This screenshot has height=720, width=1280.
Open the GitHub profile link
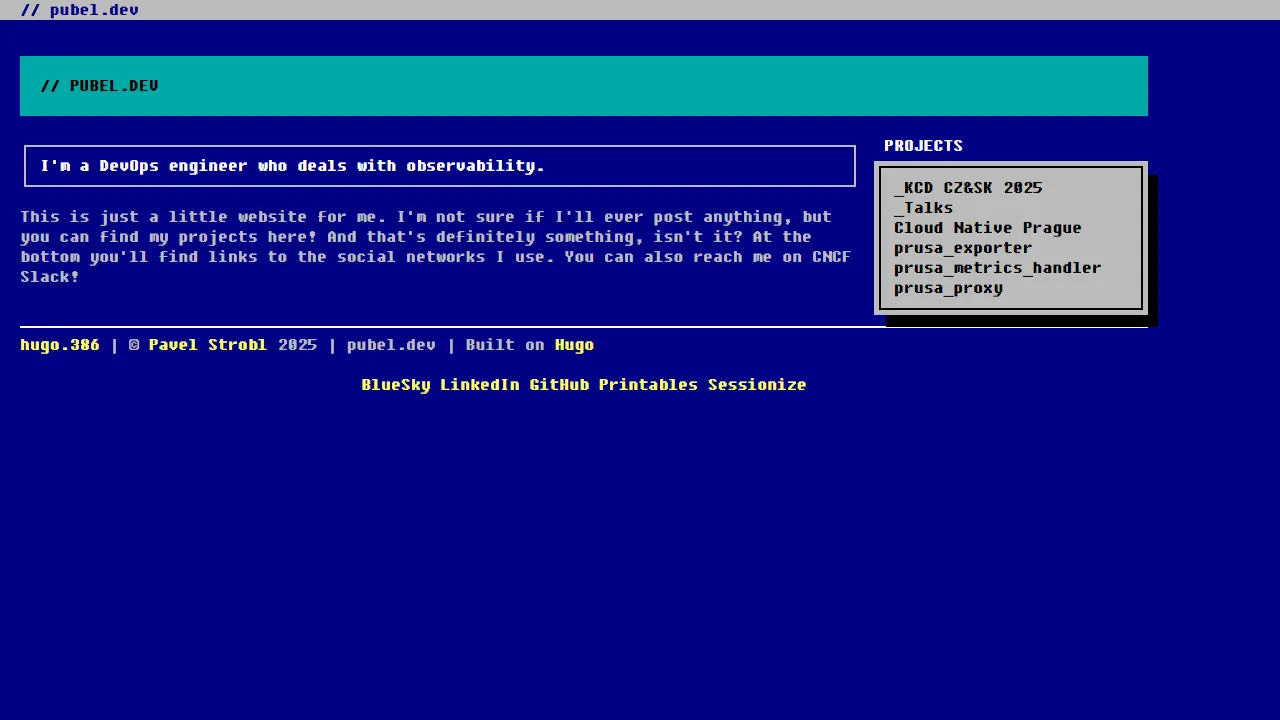pos(559,385)
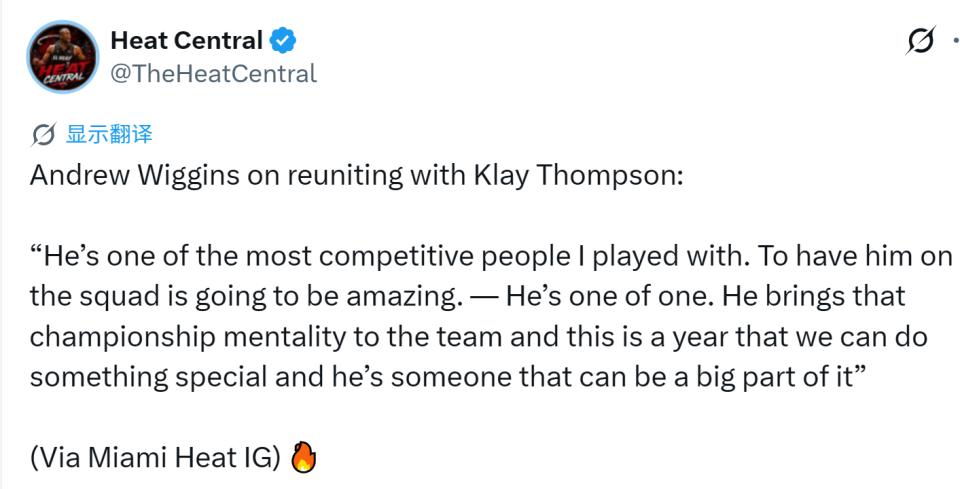Show translation via 显示翻译 link
Image resolution: width=960 pixels, height=489 pixels.
(109, 134)
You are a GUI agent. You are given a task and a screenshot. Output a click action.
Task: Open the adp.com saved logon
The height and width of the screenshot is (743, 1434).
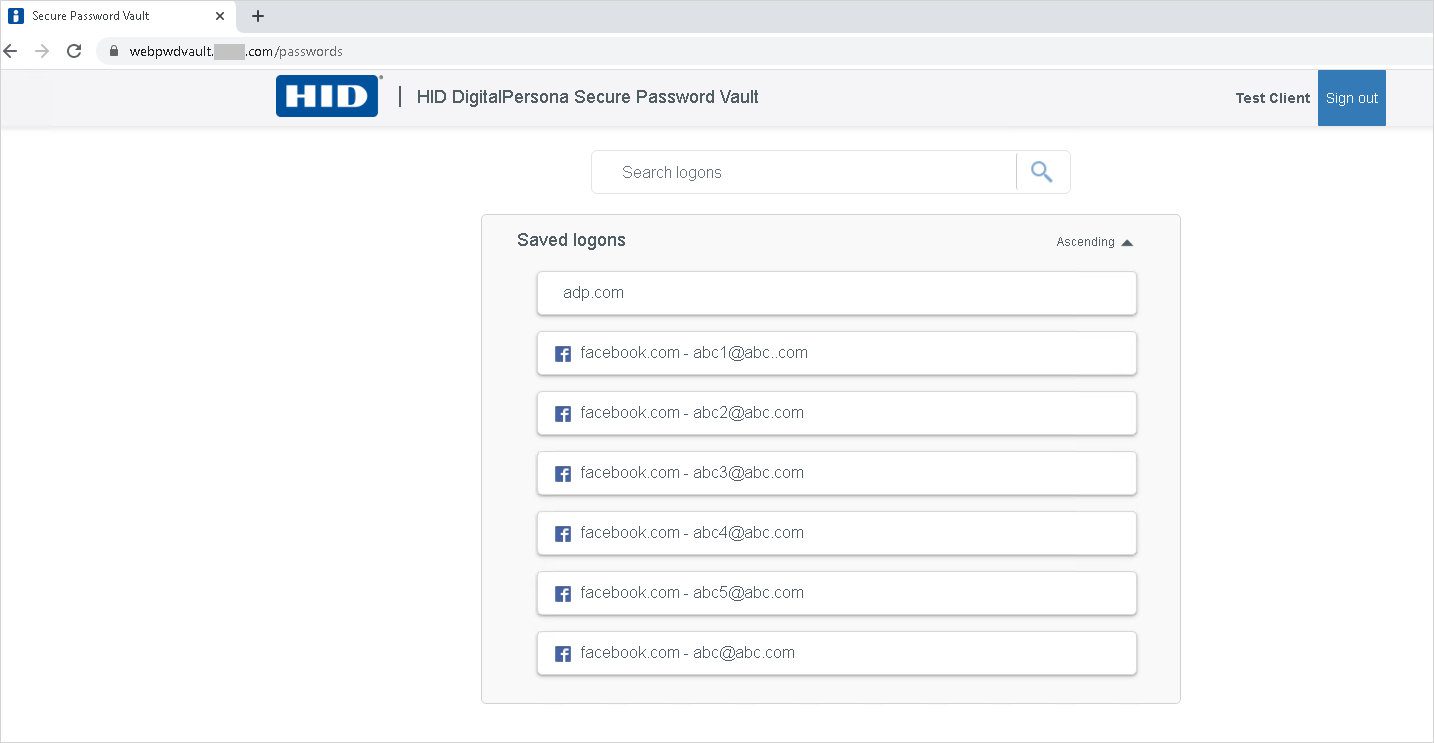pyautogui.click(x=836, y=292)
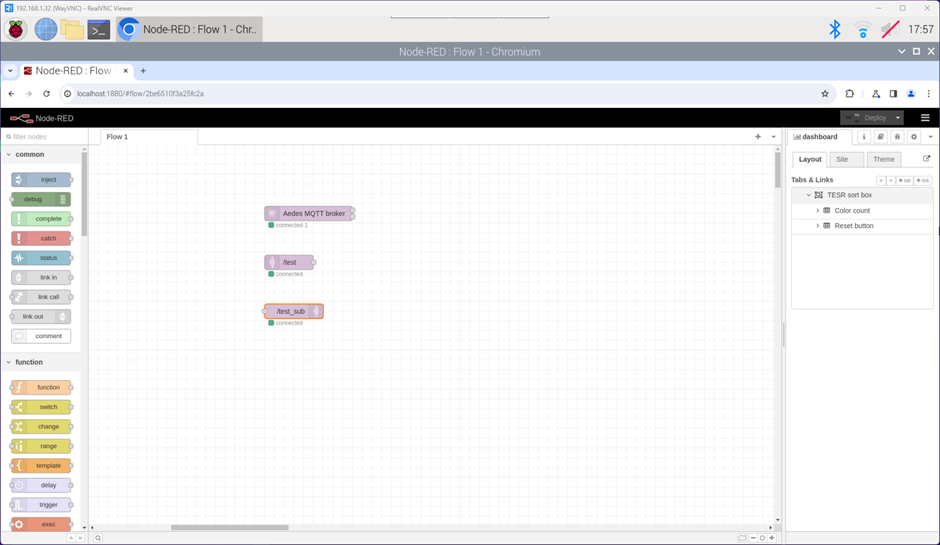
Task: Click the add link button
Action: pyautogui.click(x=922, y=181)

# # #

From the line containing "The height and" to the last line of the entries, output every line exactly as written, but leave out the pictures.

Your solution:
The height and width of the screenshot is (743, 1434).
pyautogui.click(x=836, y=292)
Task: Click the add link button
Action: pyautogui.click(x=922, y=181)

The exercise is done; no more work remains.